Marcus wandered slowly around the exterior. He watched a worker using a high-pressure water hose to clean mildew from an exterior wall. The worker stepped down from a painter’s ladder, leaned it against a portico and returned to the pressure washer rattling on the lawn. He shut it off and wound up the hose.
“My apologies for the noise.”
Startled, Marcus and Alicia turned around to face a man who stood on the paved walk with a dozen fresh-cut roses in his hands. He grinned and said, “The upkeep of Chartres is constant. But she wears her years well. I’m Father Davon.”
Marcus guessed that the priest, who spoke with a slight British accent, was in his late sixties. He had a dark beard streaked with white hair, the pattern and contrast looked amusingly as if ice cream had dripped through his whiskers. His blue eyes sparkled in the light. “You’re from America, I assume.”
“How can you tell?” Marcus asked.
“After working as a guide here for thirty years, I can usually tell. Most pilgrims enter through the western portal. I was trimming the late-bloomers in the garden and saw you and the lovely lady wandering about like two lost sheep.” He extended a rose to Alicia. “The bouquet is for the altar. However, this one’s for the lady.”
She reached for the rose. “Thank you! That’s very sweet.” She sniffed the bud. “It smells lovely, and there are no thorns on the stem.”
“It happens, rarely, but it happens.”
Marcus studied the priest for a second. “I suppose a rose without thorns blooms under a new sun…even this late in the season.”

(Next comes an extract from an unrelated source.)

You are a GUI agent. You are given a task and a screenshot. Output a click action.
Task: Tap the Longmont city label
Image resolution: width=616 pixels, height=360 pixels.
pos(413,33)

Father Davon nodded, his beard parting in a grin. “Yes, indeed. I’ve heard that. May I ask your names?”
“I’m Paul Marcus. This is my friend, Alicia Quincy.”
“I am pleased to make your acquaintances. My old British bones tell me that you two aren’t typical tourists making a religious pilgrimage to Chartres. A million people come here each year. Very few would know the significance of what you just said: a rose without thorns blooms under a new sun. The rose is a metaphor for Mary, and the new sun is Christ. I’m curious. What is it you are seeking?”
“We’re seeking some answers. We’re hoping they might be found at Chartres.”
Father Davon smiled, the breeze tickling his beard, birdsong coming from the trees. “What are the questions?”
“What sacred artifacts are here?”
Father Davenport grinned. “All of Chartres is a sacred artifact. The cathedral was built on high ground, land believed to have magnetic connections with the heavens. I would be honored to show you around Chartres and answer your questions.”
Marcus looked at Alicia for a moment. She smiled and nodded. “Okay,” Marcus said. “A place this large requires a compass or a good guide.”